The silent effect of repetitive non-concussive head impacts on the gut microbiome 

This article was initially published in the 5/21/26 edition of our Concussion Update newsletter; please consider subscribing.

A recent research study by Pelland and colleagues published in PLOS One provided the first evidence linking non-concussive head impacts (NHIs) to inflammatory changes in the gut microbiome in collegiate football players. NHIs are hits to the head that do not cause clinically detectable symptoms of a mild traumatic brain injury. Collegiate football players can experience 100 to 1,000 NHIs per season. The microbiome, a collection of microorganisms that populate the intestinal tract in the gut, can influence many aspects of physical and mental health. While previous research has shown that the gut microbiome can be disrupted and altered by TBIs, this is the first study to look at the microbiome and NHIs. In this study, the researchers monitored NHIs, gut microbiome composition, and additional factors in six NCAA Division I collegiate football players. They found significant unhealthy shifts in the diversity and composition of the gut’s microbiome just 3 days after a NHI, as well as cumulatively across the season.

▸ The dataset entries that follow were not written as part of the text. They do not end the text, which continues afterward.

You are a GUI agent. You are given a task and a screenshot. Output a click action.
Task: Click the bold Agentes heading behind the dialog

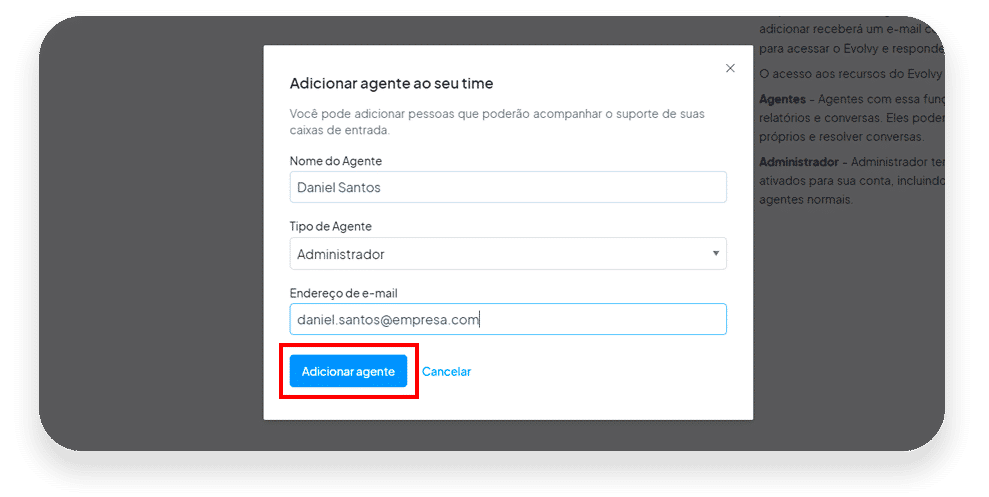782,99
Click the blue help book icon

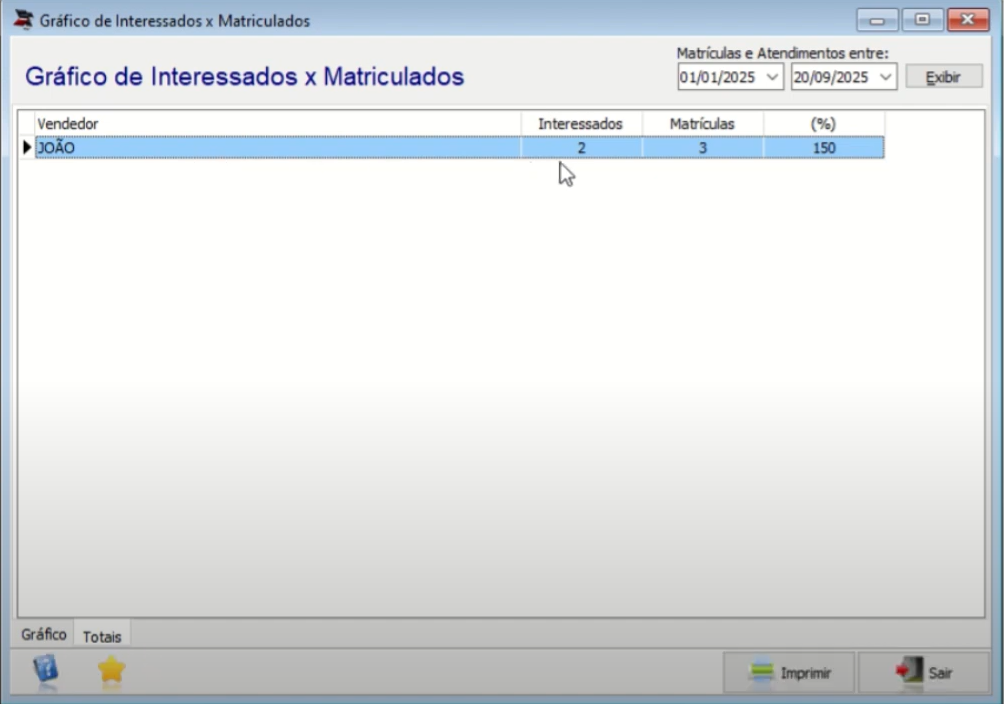(x=45, y=670)
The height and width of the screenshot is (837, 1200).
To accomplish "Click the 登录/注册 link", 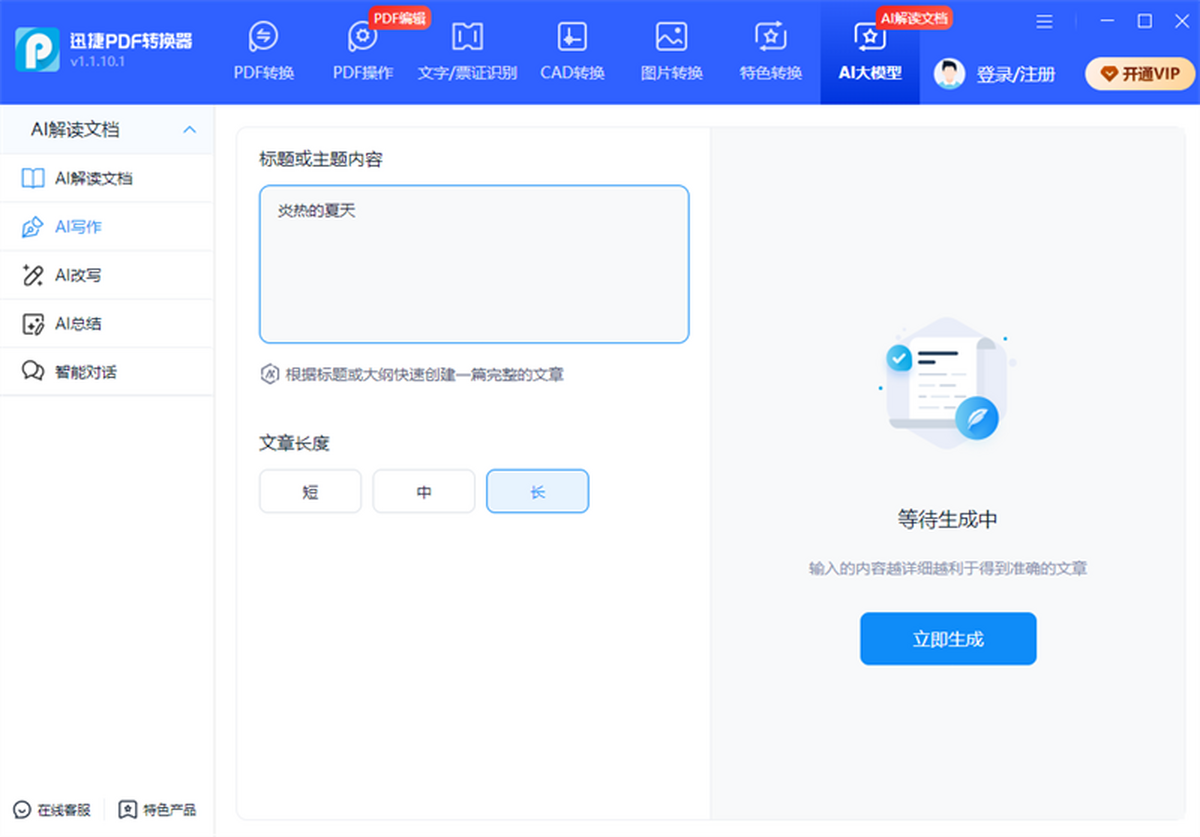I will click(1015, 74).
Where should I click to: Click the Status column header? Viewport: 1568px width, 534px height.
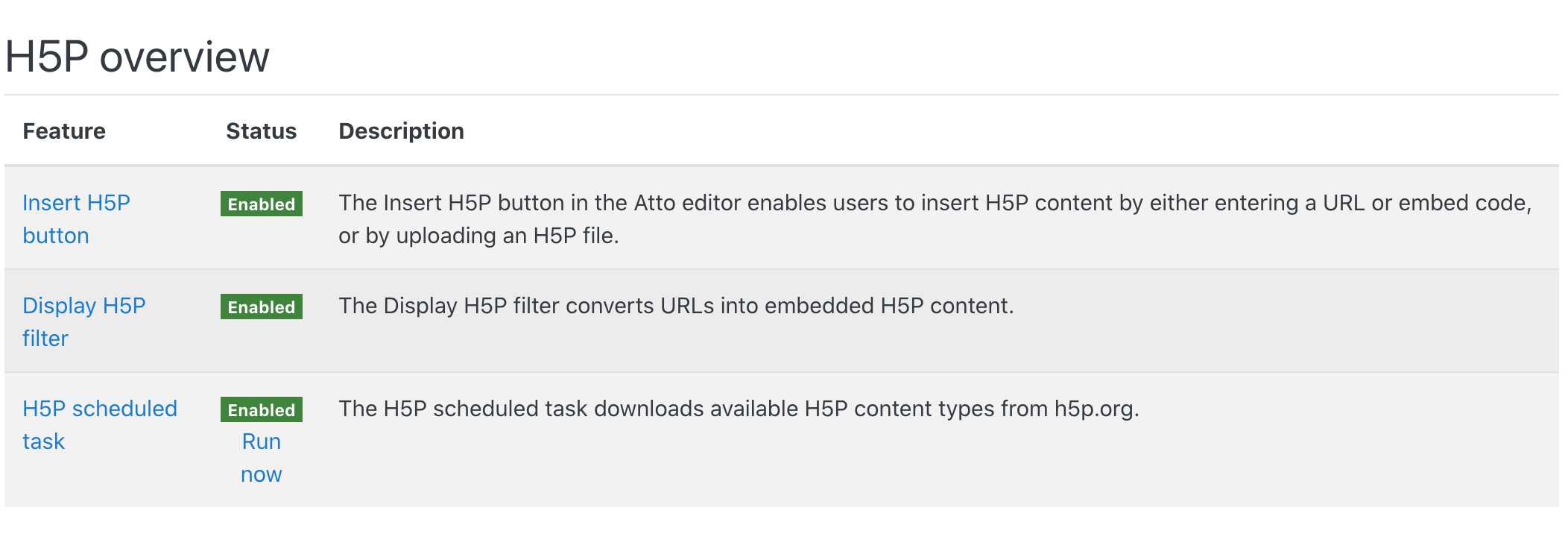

Pelland et al. found that just within 48-72 hours after a NHI is recorded, there is a shift towards a more inflammatory biome: surges of Ruminococcus and Verrucomicrobiales as well as fewer protective, anti-inflammatory bacteria (such as Coriobacteriales, Prevotellaceae, and Prevotella) were identified. Additionally, they found that NHIs caused changes in abundance of five microbial types that have been “previously identified as differentially abundant after a TBI or in patients with neurological disorders.” These changes in microbial composition were identified “across portions of an American football season, even in the absence of diagnosed mTBIs.”

The study started with 19 collegiate football players; 13 were ultimately excluded due to missing data, leaving six remaining study participants. A range of data was collected from the athletes across the season, including a background survey at the beginning and the end of the season. Their head impact data was collected using a Ridell, a smart football helmet that records and analyzes impacts and force of head acceleration events. Players were monitored during every training session and game with a portable GPS unit that calculated their velocity, distance, and acceleration. The researchers also analyzed fecal samples from the athletes. Fecal sample monitoring is one way to identify the microbial diversity and composition in the gut. Pelland et al. analyzed the fecal samples using the Bray-Curtis Dissimilarity scale, which can identify specific differences in microbial composition between multiple samples from the same player. Fecal samples were collected throughout the season to assess microbiome differences from preseason to postseason. In addition, each time a player provided a fecal sample, the researchers assessed the players for clinical factors including stress levels, sleep quantity and quality, illness, and drug and medication use, and orthopedic injury.

Overall, this study provides evidence that NHIs, even after 3 days, can affect the microbiome in the gut. More specifically, in contact sports, these head impacts can create a “snowball effect” on an athlete's gut health. The more hits over the season, the further the gut microbiome moves away from its healthy baseline during the preseason. The authors note that “NHIs may nudge the gut microbiome towards an inflammation-promoting state that could contribute to longer-term neurological consequences.” These findings emphasize the importance of careful monitoring during contact sports. Even if the head impact does not meet the clinical threshold for mild traumatic brain injury, it can still cause physiological changes.